Qui dit que les femmes de Kédougou ne travaillent pas?

En prélude à la célébration de la journée internationale de la femme édition 2017, la rédaction du site echosdescollines.com a fait un tour au quartier Dalaba de Kédougou pour échanger avec ces femmes. Le site echosdescollines.com  partage avec vous en toute exclusivité les résultats de ces rencontres.

Iya, vendeuse de choux

« Je m’active dans ce travail depuis 14 ans. Je viens acheter des choux que j’irais revendre dans le marché central de Kédougou. C’est un travail qui rapporte et permet à la femme de vivre dignement et de couvrir les membres de sa famille de la honte et de la risée du voisinage. Il faut reconnaître que ce travail est extrêmement difficile. Le soir quand je me couche, j’ai mal partout. C’est pourquoi, de temps à autre je suis obligée de me rendre à la pharmacie pour acheter des antidouleurs. Avec ce travail, je ne demande à personne de régler mes besoins ».

Diankimba Dansokho, quartier Dalaba : 

« Nous n’allons jamais baisser les bras »

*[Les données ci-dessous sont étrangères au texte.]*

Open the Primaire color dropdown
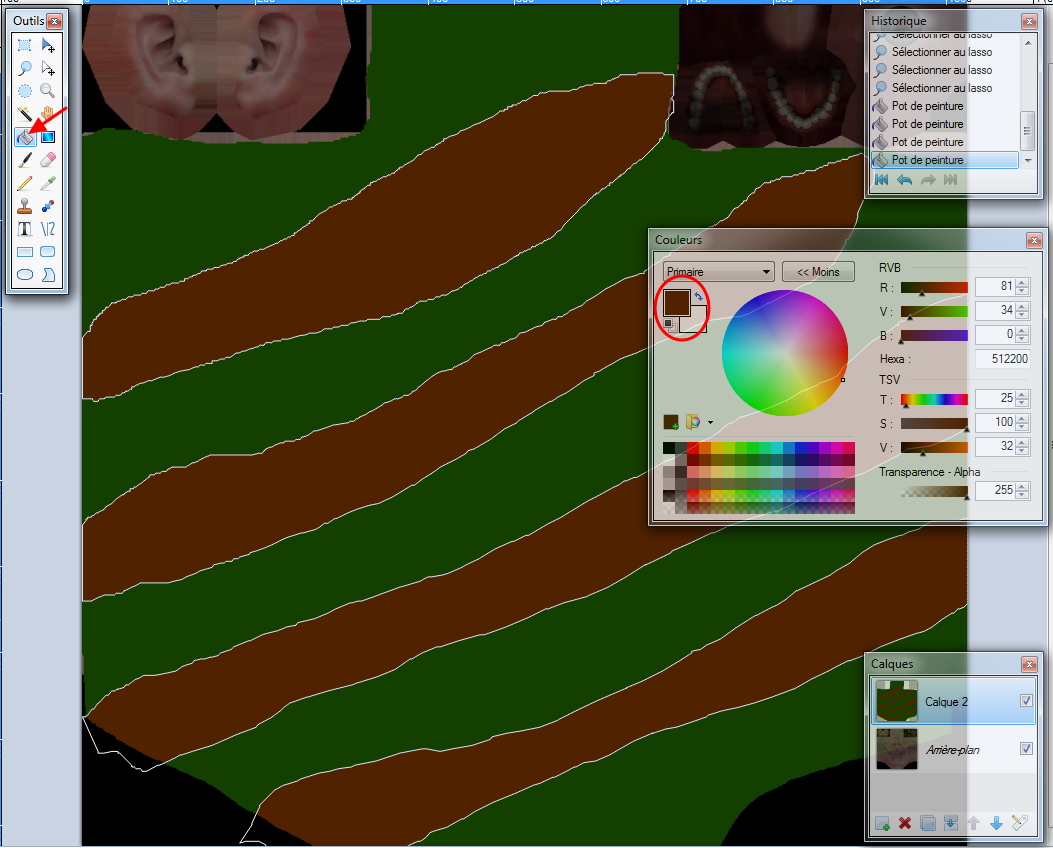 click(x=719, y=272)
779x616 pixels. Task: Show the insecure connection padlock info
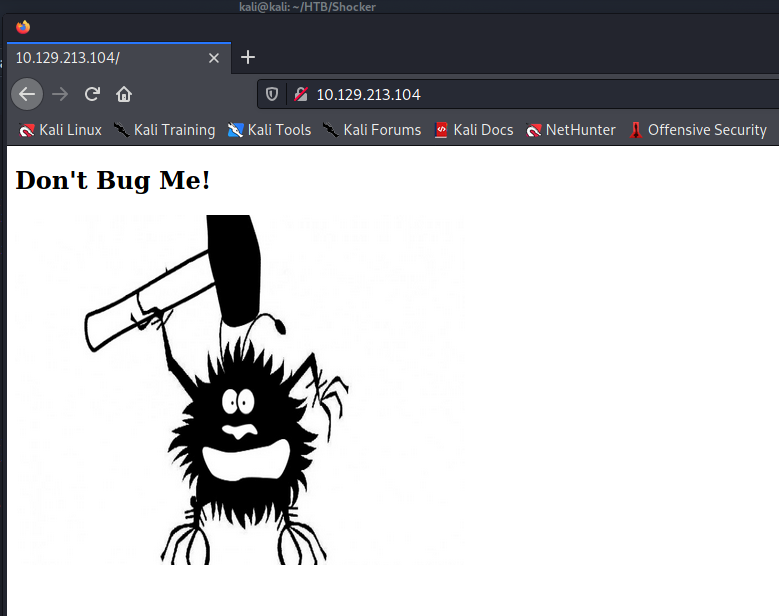tap(300, 95)
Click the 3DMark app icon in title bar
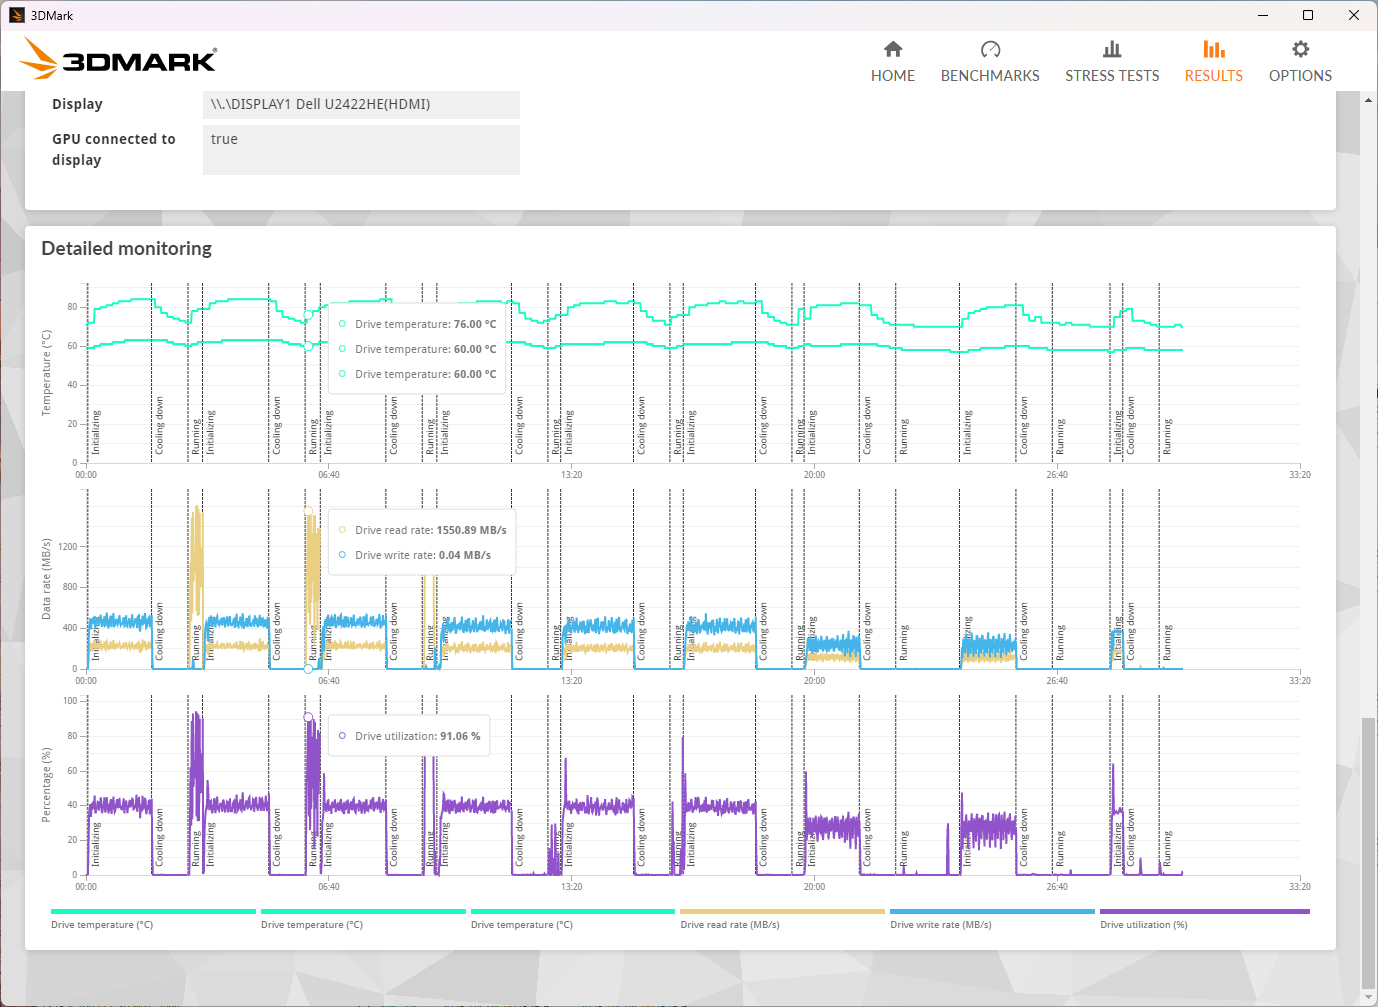The height and width of the screenshot is (1007, 1378). [x=16, y=15]
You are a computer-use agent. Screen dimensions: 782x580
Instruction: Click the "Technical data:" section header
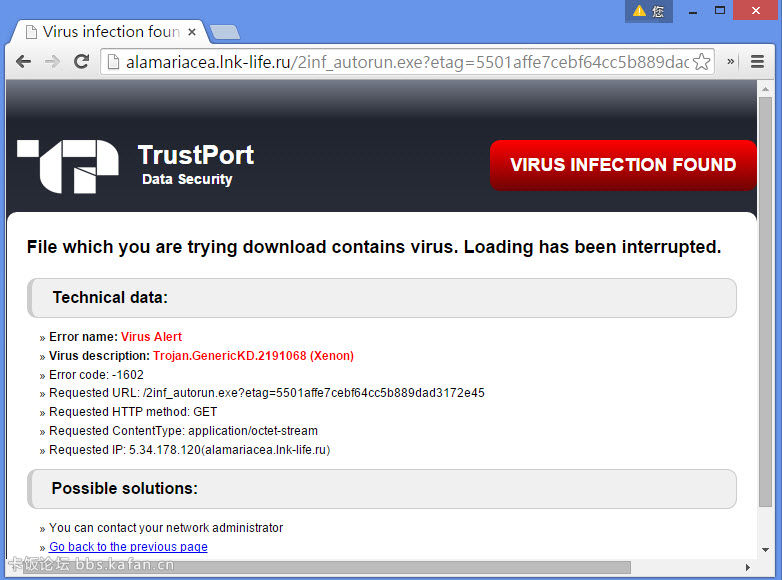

« Quand, je me couche la nuit, je ne dort pas à cause des douleurs que je ressens sur tout le corps notamment au niveau des articulations. Nous ne disposons pas de matériels ni motopompes, ni arrosoirs. Nous arrosons les plantes à l’aide des seaux ou des pots. Nous pratiquons ce dur métier juste pour avoir de quoi acheter du savon, des habits, des chaussures pour nos enfants. Nous pratiquons cette activité puisque nous ne bénéficions pas de soutiens consistants de nos époux. Même s’ils nous soutenaient, nous ne devrons pas rester les bras croisés».